TGF-β3 inhibits chondrogenesis of cultured chick leg bud mesenchymal cells via downregulation of connexin 43 and integrin β4

Transforming growth factor β (TGF-β) is a multifunctional cytokine that regulates a number of biological responses including chemotaxis, cell cycle progression, differentiation, and apoptosis of cells. Even though temporal and spatial expression of TGF-β3 suggests its role in chick limb development, it is not well characterized how TGF-β3 regulates chondrogenic differentiation of limb bud mesenchymal cells. In this study, differential display polymerase chain reaction (DD-PCR) screening and reverse transcription PCR analysis revealed that the mRNA expression of the gap junction protein, connexin 43 (Cx43), was significantly decreased during the first treatment of TGF-β3 for 24 h in cultured chick leg bud mesenchymal cells. Treatment of these cells with lindane, a general gap junction blocker, or expression of dominant negative Cx43 increased apoptotic cell death and decreased the level of integrin β4 protein, in a manner similar to that observed when these cells were exposed to TGF-β3. Similarly, exposure of cultured leg chondroblasts to a functional blocking antibody against integrin-β4 induced an increase in apoptosis.

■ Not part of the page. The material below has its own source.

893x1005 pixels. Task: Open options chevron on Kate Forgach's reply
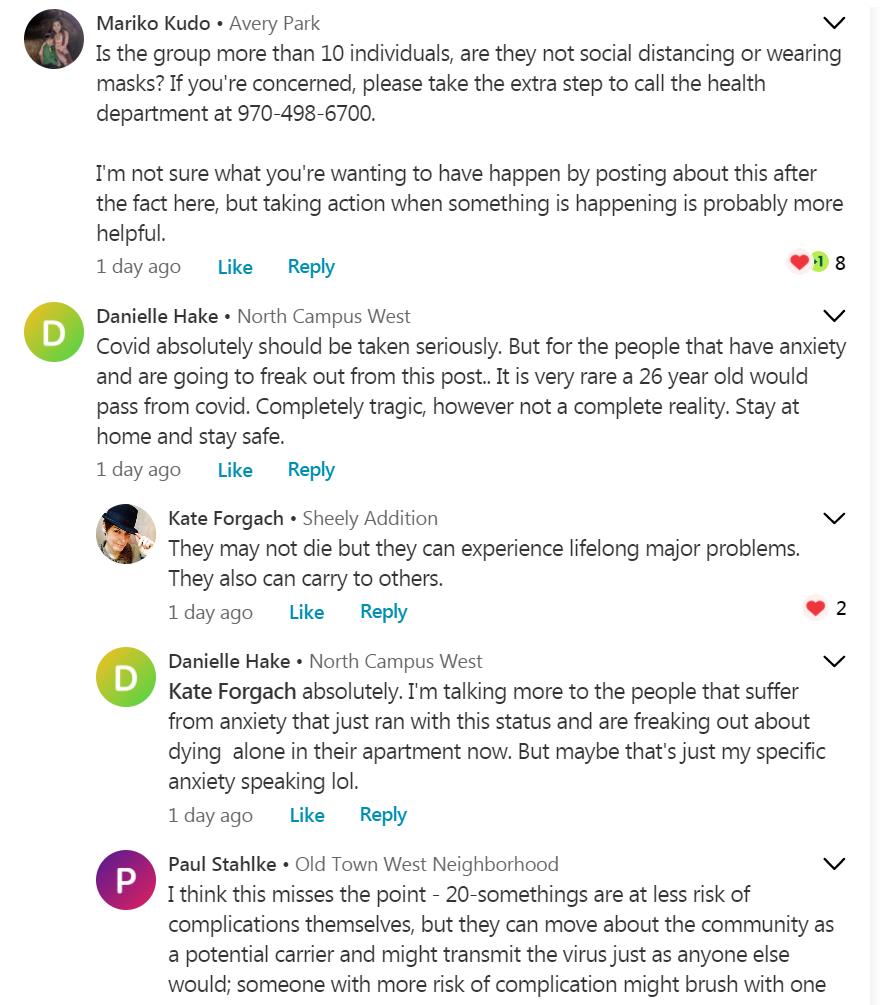[x=833, y=518]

Treatment of cells with TGF-β3 decreased the membrane translocation of PKC-α, leading to activation of ERK. The increase in apoptotic cell death triggered by TGF-β3 and dominant negative Cx43 was blocked by inhibition of ERK but increased by inhibition of PKC. Collectively, these data indicate that, in cultured chick leg bud mesenchyme cells, TGF-β3 treatment downregulates Cx43 and induces apoptotic cell death via downregulation of integrin β4, activation of ERK and suppression of PKC-α activation.